Developers should use OpenZeppelin standard libraries and always apply the "Storage Gap" technique (create empty array uint256 private __gap;) to spare memory space. Any changes in the Implementation must be tested for memory layout compatibility through automated tools such as Hardhat Upgrades Plugin before deployment.

9. Frequently Asked Questions (FAQs)

• Why use a Proxy Contract instead of deploying a new contract? Using a Proxy helps maintain a single, fixed contract address for users and integrated applications, avoiding costly data migration (migration) and requiring users to move to a new address every time there is an update or bug fix.  

• What is the core difference between the CALL and DELEGATECALL commands? In the CALL command, the target contract runs on its own memory. In contrast, DELEGATECALL loads the target contract's code but executes in the "context" of the calling contract, meaning it uses the memory, balance, and preserves the msg.sender of the calling contract.  

• Why does Transparent Proxy consume more gas than UUPS? Transparent Proxy requires checking whether the caller is an Admin or not at each transaction to decide the direction of the call (to admin or to logic). UUPS eliminates this check at the Proxy because the upgrade logic is directly in the Implementation contract.  

• How to identify a project using Proxy? On Etherscan, users can find the button "Is this a proxy?" or the "Read as Proxy"/"Write as Proxy" tabs. If so, it is definitely an authorization contract.  

• What is Storage Gap? This is a technique of placing empty arrays (e.g. uint256 private __gap;) in the base contract to reserve storage space for new variables in the future, preventing memory location jostling of legacy contracts.  

• What is the risk of not initializing the Proxy? If the initialize function is not called immediately after deployment, an attacker can call this function himself to become the owner of the contract and take full control.  

• Why can't Proxies use constructors? Because the code in constructor only runs once at the Logic contract's address when it is deployed, while the actual user state is at the Proxy's address.  

• What is Function Selector Clashing? This is the phenomenon of two functions having different names but having the same 4-byte identifier. Hackers can take advantage of this to trick users into calling a business function but in reality activate a dangerous admin function.  

• How to ensure the Proxy upgrade is safe? The project should use a multi-signature wallet (Multisig) combined with a Timelock mechanism (delay execution time) so that the community has time to test the new source code before it takes effect.  

• Can Proxy upgrades be disabled? Yes. Developers can upgrade to an Implementation that does not contain upgrade logic or use an admin waiver to make the Proxy a permanent immutable contract.  

• How is a Beacon Proxy different from a regular Proxy? Instead of each Proxy storing a Logical address, they point to an intermediary contract (Beacon). Updating the Beacon will simultaneously upgrade thousands of dependent Proxies in a single transaction.  

• What is the role of the ProxyAdmin contract? In OpenZeppelin's Transparent Proxy model, ProxyAdmin is an intermediary contract that takes ownership of the Proxy, helping to administer upgrades securely and separately from regular user interactions.  

• How to detect backdoors in Proxies?

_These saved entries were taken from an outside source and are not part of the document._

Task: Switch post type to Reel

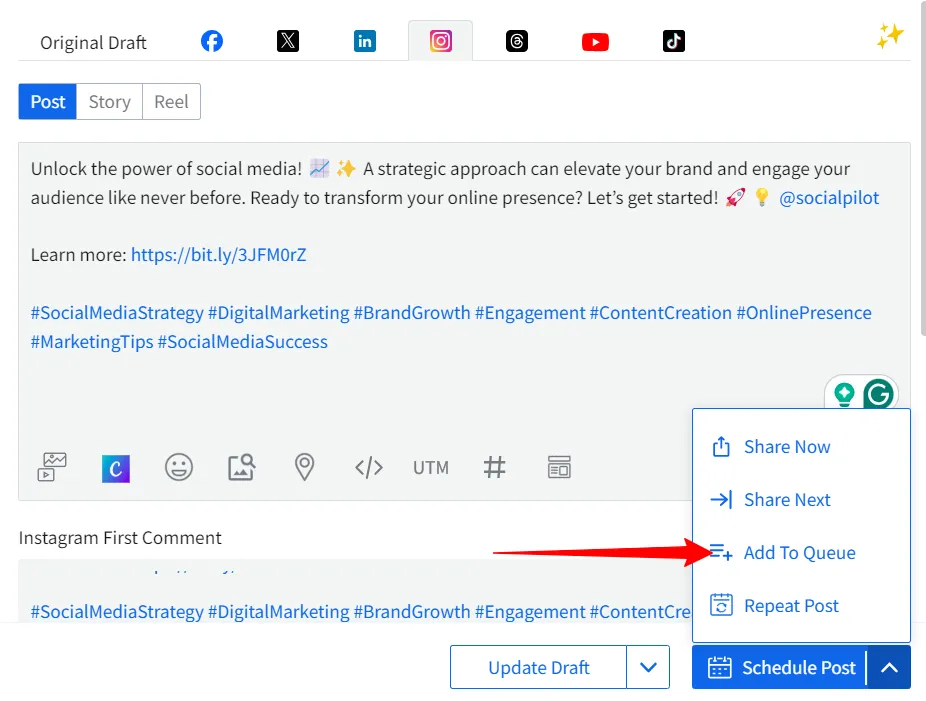Action: click(171, 102)
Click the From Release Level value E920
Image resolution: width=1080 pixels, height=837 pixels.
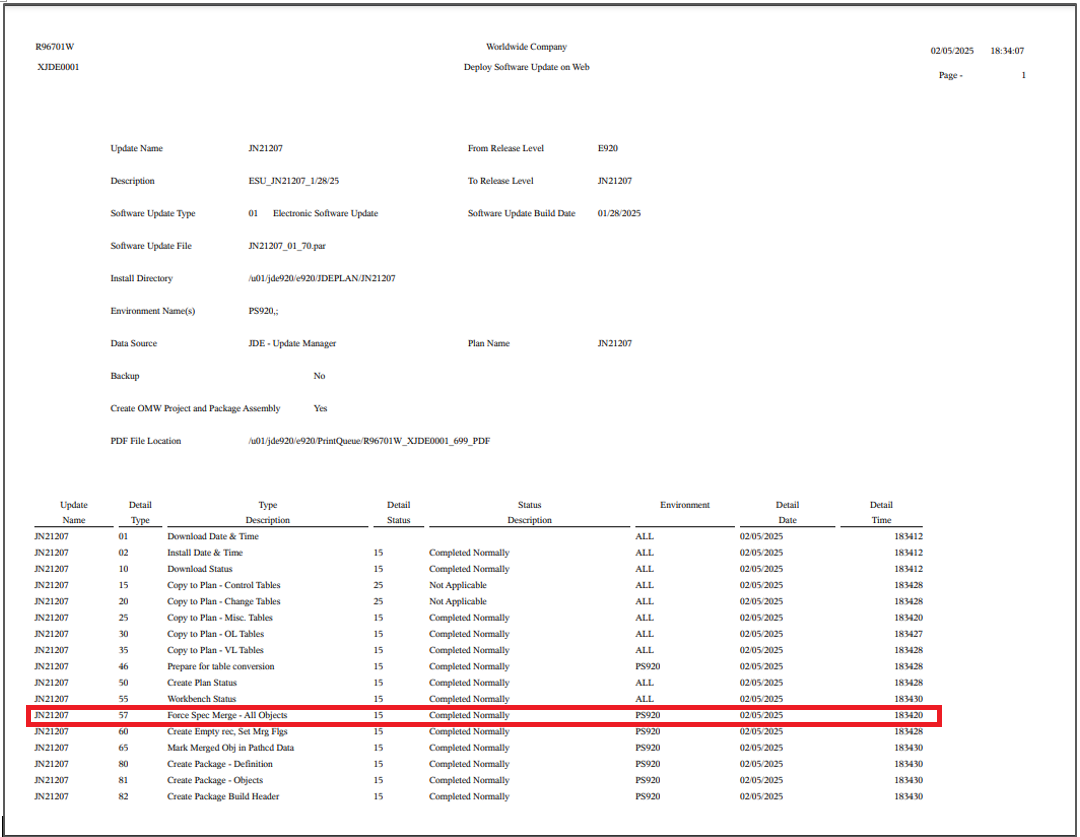click(x=606, y=148)
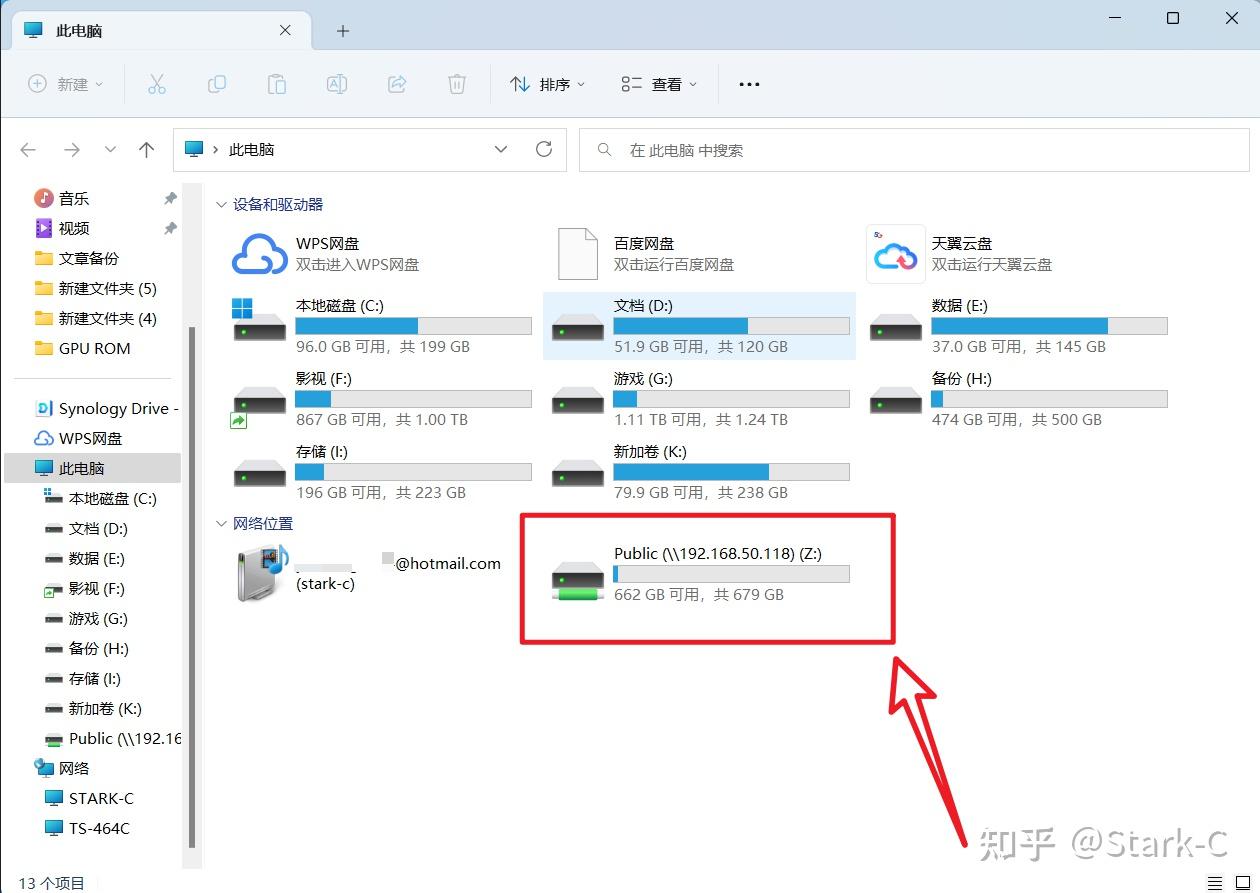This screenshot has height=893, width=1260.
Task: Open 天翼云盘 cloud drive icon
Action: [895, 253]
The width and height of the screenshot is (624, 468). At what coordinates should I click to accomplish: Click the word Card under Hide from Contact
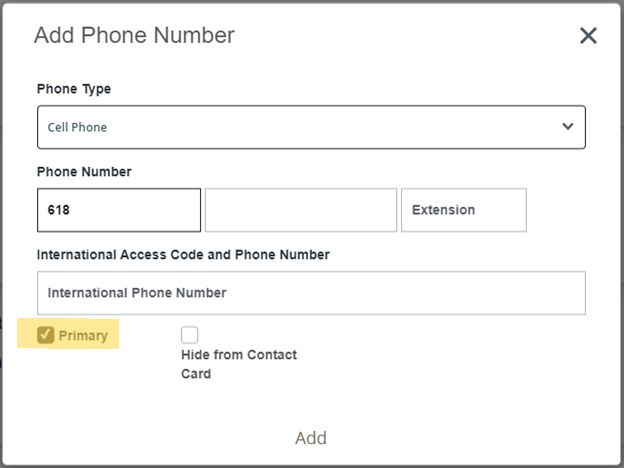click(x=196, y=374)
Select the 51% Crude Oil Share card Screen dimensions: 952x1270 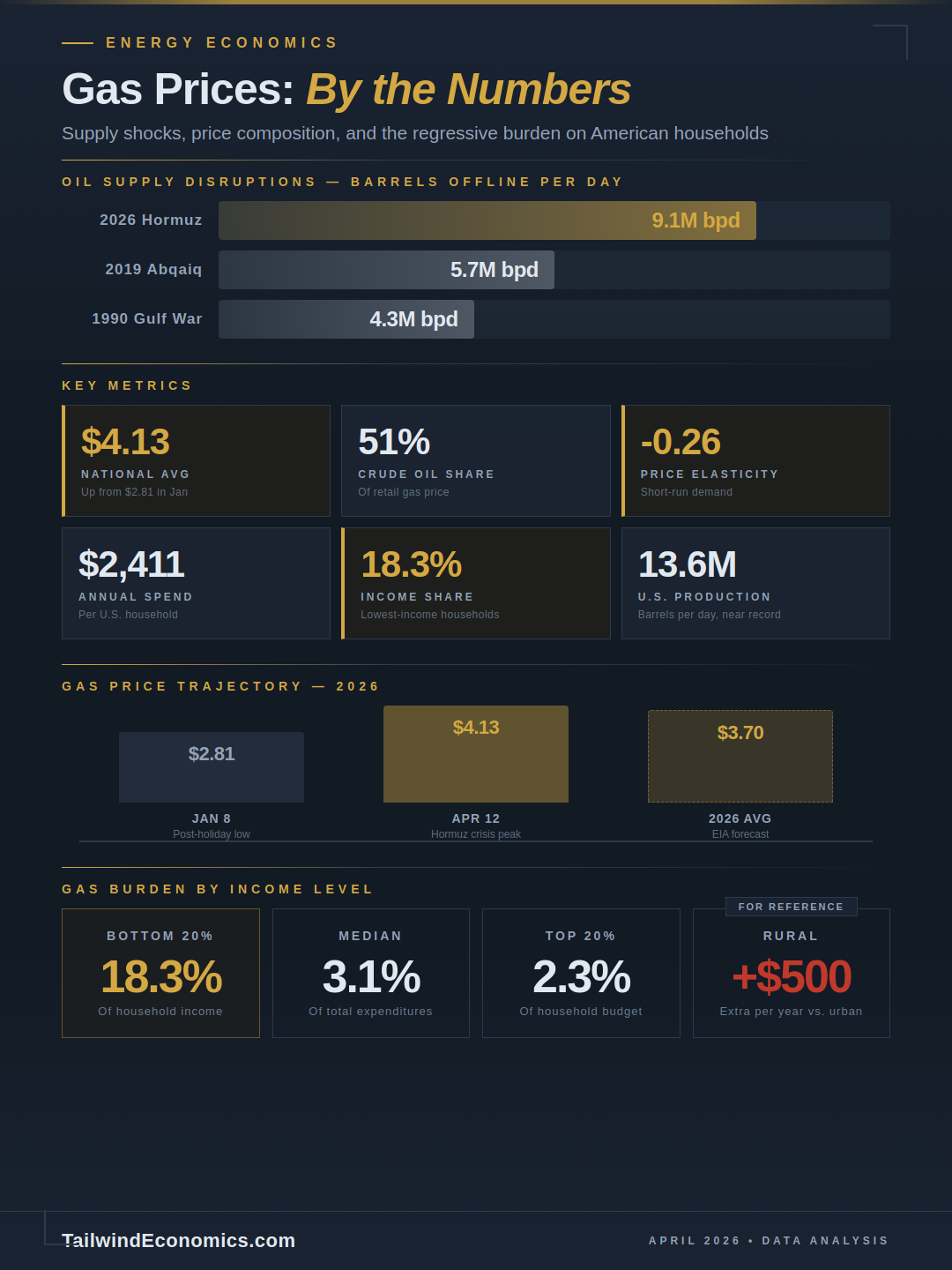475,460
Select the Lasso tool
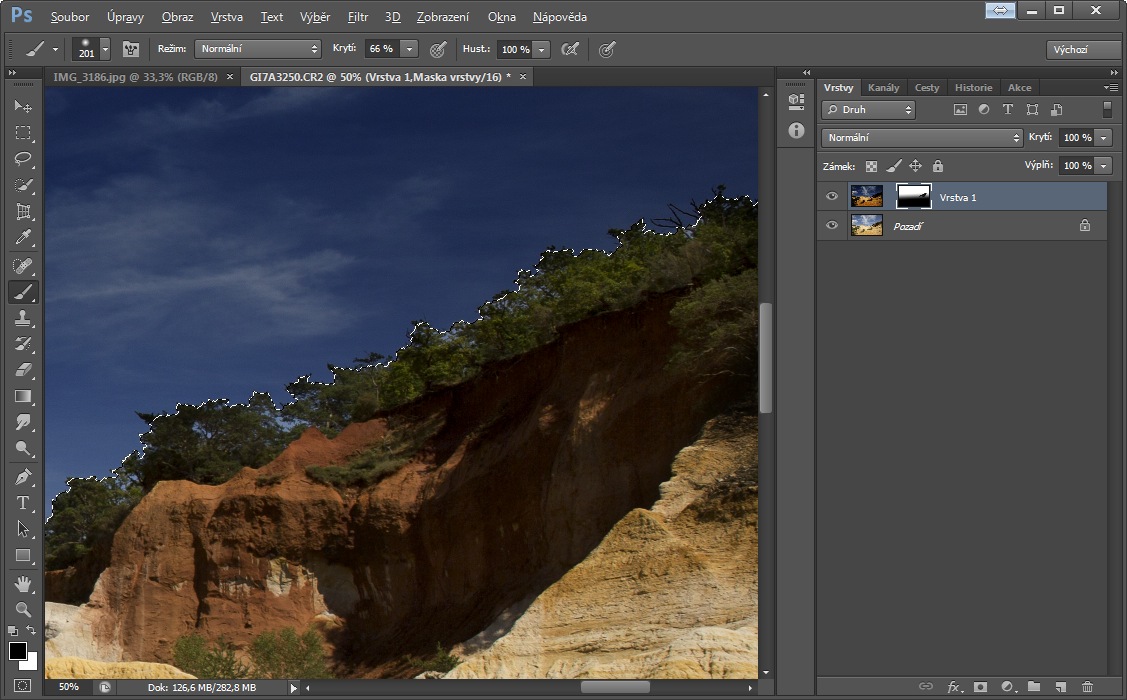The image size is (1127, 700). pyautogui.click(x=23, y=159)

Users should check if the Implementation source code has been verified and use tools like Slither to scan for functions with onlyOwner permissions that can withdraw funds or block transactions.  

• What is Flash Upgrade Attack? This is an attack technique when hackers upgrade Proxy to malicious code, steal money, then immediately upgrade back to the old version in just one transaction to erase on-chain traces.  

• How to initialize a Proxy in the safest way? Developers should use the atomic initialization process, meaning that deploying the Proxy and calling the initialize function takes place in the same transaction to avoid being "picked on" by hackers.

Proxy Contract is an inevitable technical solution for the development of the Blockchain ecosystem. However, this flexibility also brings risks if not managed transparently. Tan Phat Digital believes that transparency in governance and user prudence are the true "immutability" that the community needs to aim for in the volatile Web3 world.